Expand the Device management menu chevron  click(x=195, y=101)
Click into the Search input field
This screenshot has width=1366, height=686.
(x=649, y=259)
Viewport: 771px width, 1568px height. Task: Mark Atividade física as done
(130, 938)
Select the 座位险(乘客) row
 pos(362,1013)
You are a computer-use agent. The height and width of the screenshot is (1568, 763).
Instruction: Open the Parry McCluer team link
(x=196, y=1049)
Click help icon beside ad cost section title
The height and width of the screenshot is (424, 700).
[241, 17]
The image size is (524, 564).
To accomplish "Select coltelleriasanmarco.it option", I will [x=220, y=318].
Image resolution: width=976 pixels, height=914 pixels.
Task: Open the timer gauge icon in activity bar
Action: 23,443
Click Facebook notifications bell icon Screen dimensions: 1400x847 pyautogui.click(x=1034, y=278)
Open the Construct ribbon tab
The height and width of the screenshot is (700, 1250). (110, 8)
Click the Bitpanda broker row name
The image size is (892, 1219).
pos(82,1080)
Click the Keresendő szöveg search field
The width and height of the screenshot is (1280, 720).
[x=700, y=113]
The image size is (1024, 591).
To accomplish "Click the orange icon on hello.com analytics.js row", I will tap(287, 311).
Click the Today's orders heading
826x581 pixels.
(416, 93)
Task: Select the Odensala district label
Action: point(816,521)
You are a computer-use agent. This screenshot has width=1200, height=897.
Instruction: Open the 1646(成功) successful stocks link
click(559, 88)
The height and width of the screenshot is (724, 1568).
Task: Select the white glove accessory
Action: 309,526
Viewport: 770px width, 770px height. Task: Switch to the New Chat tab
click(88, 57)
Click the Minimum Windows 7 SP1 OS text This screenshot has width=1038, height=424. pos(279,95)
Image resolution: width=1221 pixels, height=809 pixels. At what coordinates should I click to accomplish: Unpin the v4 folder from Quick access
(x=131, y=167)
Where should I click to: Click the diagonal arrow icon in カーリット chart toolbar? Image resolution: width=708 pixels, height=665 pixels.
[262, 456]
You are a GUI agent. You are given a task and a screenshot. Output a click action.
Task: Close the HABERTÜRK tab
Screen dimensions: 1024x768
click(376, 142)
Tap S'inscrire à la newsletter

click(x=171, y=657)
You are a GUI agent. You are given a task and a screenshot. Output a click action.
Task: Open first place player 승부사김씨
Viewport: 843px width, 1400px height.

· · · · · · ·

### What you have to do
Retype every entry above, word for word.

### The completed task
Expand the Device management menu chevron  click(x=195, y=101)
Click into the Search input field
This screenshot has width=1366, height=686.
(x=649, y=259)
Viewport: 771px width, 1568px height. Task: Mark Atividade física as done
(130, 938)
Select the 座位险(乘客) row
 pos(362,1013)
You are a computer-use agent. The height and width of the screenshot is (1568, 763).
Instruction: Open the Parry McCluer team link
(x=196, y=1049)
Click help icon beside ad cost section title
The height and width of the screenshot is (424, 700).
[241, 17]
The image size is (524, 564).
To accomplish "Select coltelleriasanmarco.it option", I will [x=220, y=318].
Image resolution: width=976 pixels, height=914 pixels.
Task: Open the timer gauge icon in activity bar
Action: 23,443
Click Facebook notifications bell icon Screen dimensions: 1400x847 pyautogui.click(x=1034, y=278)
Open the Construct ribbon tab
The height and width of the screenshot is (700, 1250). (110, 8)
Click the Bitpanda broker row name
The image size is (892, 1219).
pos(82,1080)
Click the Keresendő szöveg search field
The width and height of the screenshot is (1280, 720).
[x=700, y=113]
The image size is (1024, 591).
To accomplish "Click the orange icon on hello.com analytics.js row", I will tap(287, 311).
Click the Today's orders heading
826x581 pixels.
(416, 93)
Task: Select the Odensala district label
Action: point(816,521)
You are a computer-use agent. This screenshot has width=1200, height=897.
Instruction: Open the 1646(成功) successful stocks link
click(559, 88)
The height and width of the screenshot is (724, 1568).
Task: Select the white glove accessory
Action: 309,526
Viewport: 770px width, 770px height. Task: Switch to the New Chat tab
click(88, 57)
Click the Minimum Windows 7 SP1 OS text This screenshot has width=1038, height=424. pos(279,95)
Image resolution: width=1221 pixels, height=809 pixels. At what coordinates should I click to accomplish: Unpin the v4 folder from Quick access
(x=131, y=167)
Where should I click to: Click the diagonal arrow icon in カーリット chart toolbar? Image resolution: width=708 pixels, height=665 pixels.
[262, 456]
You are a GUI agent. You are given a task and a screenshot. Output a click action.
Task: Close the HABERTÜRK tab
Screen dimensions: 1024x768
click(376, 142)
Tap S'inscrire à la newsletter

click(x=171, y=657)
You are a GUI agent. You are given a task and a screenshot. Output a click action.
Task: Open first place player 승부사김씨
Viewport: 843px width, 1400px height.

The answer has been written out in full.